Antipyrine - new light on an old drug.

Abstract

The time courses of analgesic activity of 4 different tablets containing different amounts of antipyrine were determined in 14 volunteers using electrical tooth pulp stimulation to elicit pain. Drug action was monitored by following somatosensory evoked potentials obtained from electroencephalographic measurements as well as pain rating and pain threshold determination. The results were compared with data obtained after administration of 1000 mg acetaminophen and two different doses of aspirin (500 and 1000 mg).
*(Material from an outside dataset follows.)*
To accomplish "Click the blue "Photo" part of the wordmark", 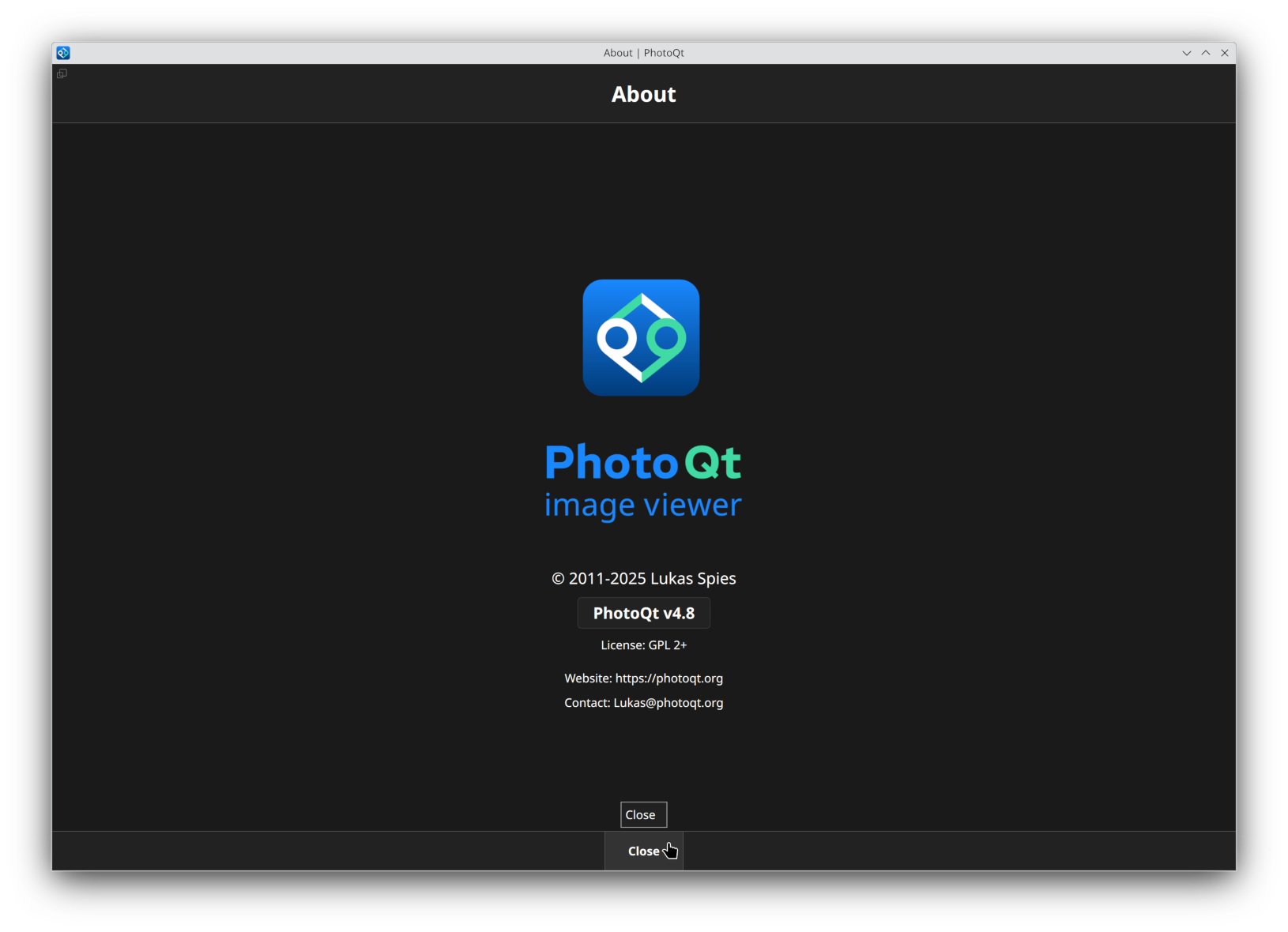I will (611, 462).
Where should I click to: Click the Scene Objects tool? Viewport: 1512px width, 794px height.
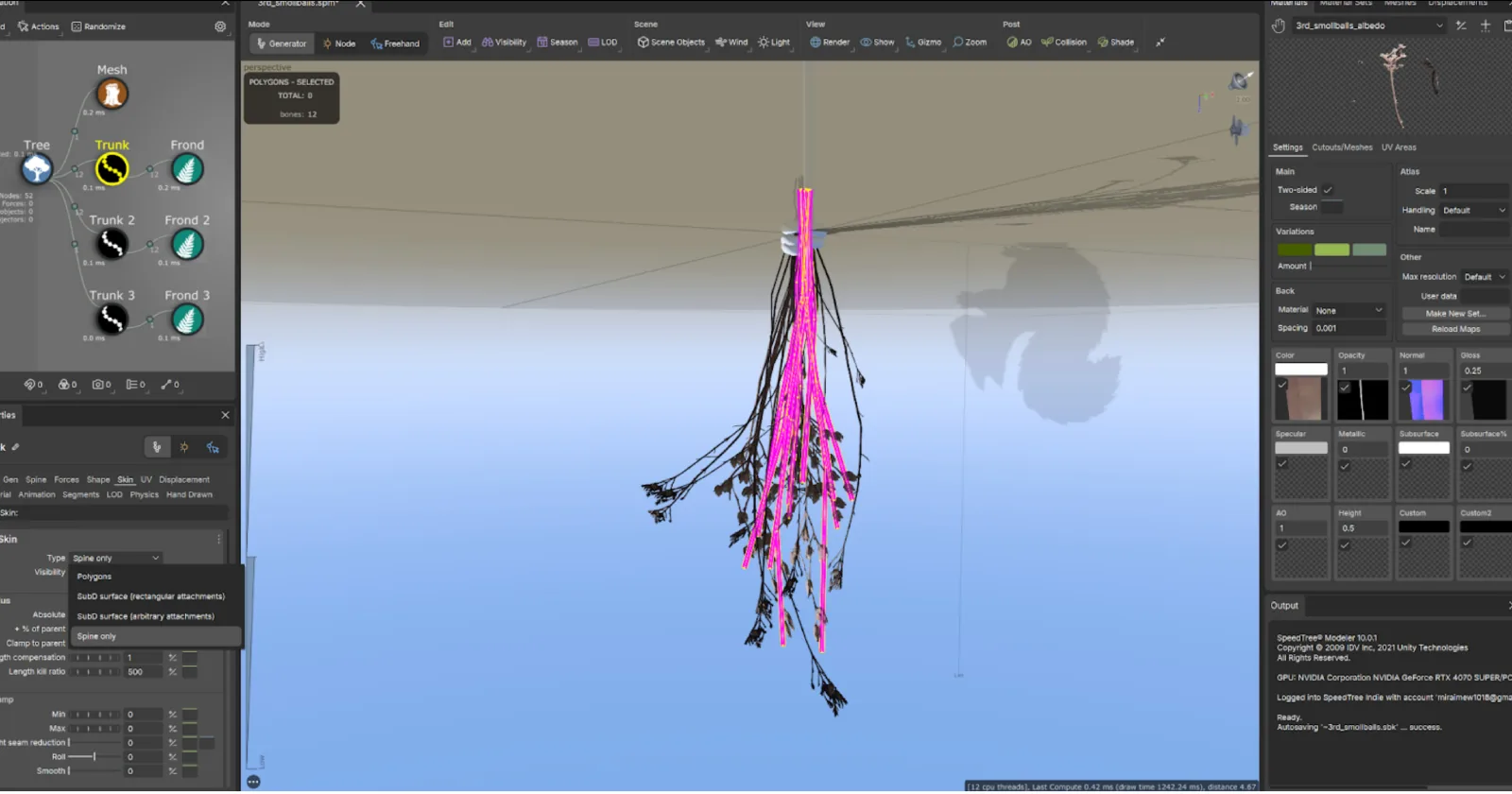671,43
At the same time drug concentration in saliva of the same volunteers was analyzed by quantitative in situ thin-layer-chromatography to investigate the pharmacokinetics. Furthermore, the in vitro drug release from the different tablets was studied with a continuous flow cell model. Antipyrine produced reliable analgesic activity. The onset of action was significantly faster than after administration of the same dose of aspirin, and the effect lasted longer than after intake of the same dose of acetaminophen. Comparison of the drug action and drug level in the body showed an excellent correlation between pharmacodynamics and pharmacokinetics. The study confirms our earlier findings on the value of somatosensory evoked potentials as a method to investigate the pharmacodynamics of weak analgesics in humans. The results also suggest to reconsider the use of antipyrine as an over-the-counter analgesic.